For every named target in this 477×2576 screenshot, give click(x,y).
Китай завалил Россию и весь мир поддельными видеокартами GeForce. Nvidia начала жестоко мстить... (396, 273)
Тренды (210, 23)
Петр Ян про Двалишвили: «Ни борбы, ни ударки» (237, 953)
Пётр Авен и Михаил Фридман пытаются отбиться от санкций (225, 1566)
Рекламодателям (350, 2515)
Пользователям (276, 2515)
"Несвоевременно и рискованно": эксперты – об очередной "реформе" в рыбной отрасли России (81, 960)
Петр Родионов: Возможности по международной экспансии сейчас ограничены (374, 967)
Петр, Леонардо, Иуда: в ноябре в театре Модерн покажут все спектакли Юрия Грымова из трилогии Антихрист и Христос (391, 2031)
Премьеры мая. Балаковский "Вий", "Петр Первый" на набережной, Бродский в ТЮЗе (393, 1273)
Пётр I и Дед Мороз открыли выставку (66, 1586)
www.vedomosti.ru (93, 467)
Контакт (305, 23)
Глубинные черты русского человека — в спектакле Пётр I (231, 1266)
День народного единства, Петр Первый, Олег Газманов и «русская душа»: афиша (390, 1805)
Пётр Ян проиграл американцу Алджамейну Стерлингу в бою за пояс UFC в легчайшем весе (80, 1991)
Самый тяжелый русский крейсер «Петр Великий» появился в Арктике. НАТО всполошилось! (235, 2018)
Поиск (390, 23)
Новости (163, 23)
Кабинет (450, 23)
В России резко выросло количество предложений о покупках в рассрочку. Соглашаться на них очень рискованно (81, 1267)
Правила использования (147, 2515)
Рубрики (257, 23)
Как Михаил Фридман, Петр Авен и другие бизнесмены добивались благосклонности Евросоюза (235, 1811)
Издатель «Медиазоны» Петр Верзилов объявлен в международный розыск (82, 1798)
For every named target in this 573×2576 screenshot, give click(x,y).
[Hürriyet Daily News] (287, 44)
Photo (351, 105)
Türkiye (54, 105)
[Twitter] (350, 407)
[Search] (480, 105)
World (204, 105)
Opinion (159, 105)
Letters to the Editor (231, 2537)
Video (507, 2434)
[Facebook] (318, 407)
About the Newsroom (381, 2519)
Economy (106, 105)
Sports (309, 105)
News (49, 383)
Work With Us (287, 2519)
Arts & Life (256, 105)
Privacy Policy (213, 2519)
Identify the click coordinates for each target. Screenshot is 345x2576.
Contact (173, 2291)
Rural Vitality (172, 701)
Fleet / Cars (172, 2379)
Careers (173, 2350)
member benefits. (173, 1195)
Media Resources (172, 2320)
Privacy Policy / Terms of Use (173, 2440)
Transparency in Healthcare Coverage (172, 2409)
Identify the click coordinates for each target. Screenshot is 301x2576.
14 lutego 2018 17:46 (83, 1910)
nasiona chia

What the task asks
Retype the lines beginning at the one containing "Рекламодателям (350, 2515)" and ending at the final line of the material, both included.

Output of the task
Рекламодателям (350, 2515)
Пользователям (276, 2515)
"Несвоевременно и рискованно": эксперты – об очередной "реформе" в рыбной отрасли России (81, 960)
Петр Родионов: Возможности по международной экспансии сейчас ограничены (374, 967)
Петр, Леонардо, Иуда: в ноябре в театре Модерн покажут все спектакли Юрия Грымова из трилогии Антихрист и Христос (391, 2031)
Премьеры мая. Балаковский "Вий", "Петр Первый" на набережной, Бродский в ТЮЗе (393, 1273)
Пётр I и Дед Мороз открыли выставку (66, 1586)
www.vedomosti.ru (93, 467)
Контакт (305, 23)
Глубинные черты русского человека — в спектакле Пётр I (231, 1266)
День народного единства, Петр Первый, Олег Газманов и «русская душа»: афиша (390, 1805)
Пётр Ян проиграл американцу Алджамейну Стерлингу в бою за пояс UFC в легчайшем весе (80, 1991)
Самый тяжелый русский крейсер «Петр Великий» появился в Арктике. НАТО всполошилось! (235, 2018)
Поиск (390, 23)
Новости (163, 23)
Кабинет (450, 23)
В России резко выросло количество предложений о покупках в рассрочку. Соглашаться на них очень рискованно (81, 1267)
Правила использования (147, 2515)
Рубрики (257, 23)
Как Михаил Фридман, Петр Авен и другие бизнесмены добивались благосклонности Евросоюза (235, 1811)
Издатель «Медиазоны» Петр Верзилов объявлен в международный розыск (82, 1798)
For every named target in this 573×2576 screenshot, give click(x,y).
[Hürriyet Daily News] (287, 44)
Photo (351, 105)
Türkiye (54, 105)
[Twitter] (350, 407)
[Search] (480, 105)
World (204, 105)
Opinion (159, 105)
Letters to the Editor (231, 2537)
Video (507, 2434)
[Facebook] (318, 407)
About the Newsroom (381, 2519)
Economy (106, 105)
Sports (309, 105)
News (49, 383)
Work With Us (287, 2519)
Arts & Life (256, 105)
Privacy Policy (213, 2519)
Identify the click coordinates for each target. Screenshot is 345x2576.
Contact (173, 2291)
Rural Vitality (172, 701)
Fleet / Cars (172, 2379)
Careers (173, 2350)
member benefits. (173, 1195)
Media Resources (172, 2320)
Privacy Policy / Terms of Use (173, 2440)
Transparency in Healthcare Coverage (172, 2409)
Identify the click coordinates for each target. Screenshot is 301x2576.
14 lutego 2018 17:46 (83, 1910)
nasiona chia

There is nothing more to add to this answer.